A signature-based Botnet detection technique uses the signatures of current Botnets for its detection. This method has several advantages, such as very low false alarm rate, immediate detection, easier to implement and there is better information about the type of detected attack. Signature based detection method can only able to detect well known botnets.

Thus, unknown Botnets can’t be detected by this method. Anomaly-based detection techniques are introduced to overcome this drawback.

Anomaly Based Detection

The idea behind anomaly-based detection approach is to perform botnet detection by considering several different network traffic anomalies, including high network latency, high traffic volume, traffic on unusual ports, and unusual system behavior that could indicate the presence of malicious bots in the network.

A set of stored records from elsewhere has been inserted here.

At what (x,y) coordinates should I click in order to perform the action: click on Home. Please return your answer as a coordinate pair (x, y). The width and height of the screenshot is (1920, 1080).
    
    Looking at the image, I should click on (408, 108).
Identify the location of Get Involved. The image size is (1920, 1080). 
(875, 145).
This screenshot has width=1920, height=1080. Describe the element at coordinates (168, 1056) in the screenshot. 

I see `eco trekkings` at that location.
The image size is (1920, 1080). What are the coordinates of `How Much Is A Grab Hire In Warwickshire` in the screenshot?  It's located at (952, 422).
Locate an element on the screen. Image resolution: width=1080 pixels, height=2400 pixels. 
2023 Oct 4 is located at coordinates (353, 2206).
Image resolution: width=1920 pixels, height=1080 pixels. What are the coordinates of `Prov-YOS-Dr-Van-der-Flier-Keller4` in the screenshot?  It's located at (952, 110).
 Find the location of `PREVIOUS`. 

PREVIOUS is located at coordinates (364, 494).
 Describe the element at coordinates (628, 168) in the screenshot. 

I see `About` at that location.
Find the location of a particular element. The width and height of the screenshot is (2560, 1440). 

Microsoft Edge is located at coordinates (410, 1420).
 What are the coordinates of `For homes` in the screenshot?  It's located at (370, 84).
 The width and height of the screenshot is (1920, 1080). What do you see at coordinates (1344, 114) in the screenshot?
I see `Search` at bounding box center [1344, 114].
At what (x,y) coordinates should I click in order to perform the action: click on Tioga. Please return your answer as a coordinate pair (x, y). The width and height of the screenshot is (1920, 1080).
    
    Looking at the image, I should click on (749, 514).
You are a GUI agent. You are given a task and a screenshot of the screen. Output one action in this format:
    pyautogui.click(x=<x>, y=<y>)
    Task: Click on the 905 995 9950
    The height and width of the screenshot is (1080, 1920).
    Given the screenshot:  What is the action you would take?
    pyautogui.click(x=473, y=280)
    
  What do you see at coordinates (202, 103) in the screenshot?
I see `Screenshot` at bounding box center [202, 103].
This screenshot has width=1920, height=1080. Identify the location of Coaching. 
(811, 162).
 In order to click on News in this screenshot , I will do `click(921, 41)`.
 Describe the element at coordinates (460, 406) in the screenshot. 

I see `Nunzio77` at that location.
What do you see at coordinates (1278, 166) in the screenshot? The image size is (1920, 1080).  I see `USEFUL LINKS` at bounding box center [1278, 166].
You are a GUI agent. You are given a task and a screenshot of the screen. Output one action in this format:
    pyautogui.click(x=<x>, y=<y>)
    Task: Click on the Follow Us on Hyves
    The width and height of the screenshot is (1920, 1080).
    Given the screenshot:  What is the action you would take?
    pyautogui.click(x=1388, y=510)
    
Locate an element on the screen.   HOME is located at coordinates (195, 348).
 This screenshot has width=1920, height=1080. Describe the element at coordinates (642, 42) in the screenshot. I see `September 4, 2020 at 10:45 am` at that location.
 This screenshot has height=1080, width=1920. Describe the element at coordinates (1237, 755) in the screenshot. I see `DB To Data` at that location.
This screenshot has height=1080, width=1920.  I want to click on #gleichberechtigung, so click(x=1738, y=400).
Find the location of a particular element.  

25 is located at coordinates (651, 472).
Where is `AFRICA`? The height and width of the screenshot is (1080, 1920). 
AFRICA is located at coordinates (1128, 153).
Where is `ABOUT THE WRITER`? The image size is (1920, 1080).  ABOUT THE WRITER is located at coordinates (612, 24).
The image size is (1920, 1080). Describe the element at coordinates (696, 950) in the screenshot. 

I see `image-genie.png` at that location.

Anomaly-based detection techniques are further divided into host-based detection and network-based detection.

DNS Based Detection

Botnet detection through DNS-based approaches include, detection of failed DNS requests (NXDOMAIN), monitoring of malicious domains, domains with low TTLs and detection of abnormal DNS traffic.

To access the command-and-control server, bots perform DNS queries to locate the particular server that a DDNS (Dynamic DNS) provider typically hosts. It is thus possible to create a detection mechanism that monitors DNS traffic and searches for some DNS anomalies. Botnets frequently use DNS to rally infected hosts, launch attacks and update their codes.

Well Known Botnets

Many botnets have surfaces throughout the years each for their own purpose. Here are some of them.

Mirai

The Mirai botnet was behind a massive distributed denial of service (DDoS) attack that left much of the internet inaccessible on the U.S. east coast. But, what made Mirai most notable was that it was the first major botnet to infect insecure IoT devices.  At its peak, the worm infected over 600,000 devices. Most surprising of all: the botnet was created by a group of college kids looking to gain an edge in Minecraft. 

Methbot

The cyber criminal gang, dubbed AFT13, has developed Methbot robo-browser that spoofs all the necessary interactions needed to initiate, carry out and complete the ad transactions.

To make their bots look more real, the gang is using methods like automated faked clicks, social network login information, and mouse movements.

It was discovered that this botnet had their bot watching as many as 300 million ads per day, with an average payout of $13.04 per 1000 faked views.

Dark Nexus

Dark Nexus is a botnet designed for use in DDoS attacks. It gains access to devices using a combination of default credentials, brute-force attacks, and publicly available exploits. Vulnerable devices are identified using both synchronous and asynchronous scanners, with target IP and port combinations provided by a command and control (C2) server.

Once It gains access, Dark Nexus will execute shell commands in an attempt to prevent the affected device rebooting, before killing a number of processes. It then connects to a C2 server to download a list of IP addresses to perform DDoS attacks against.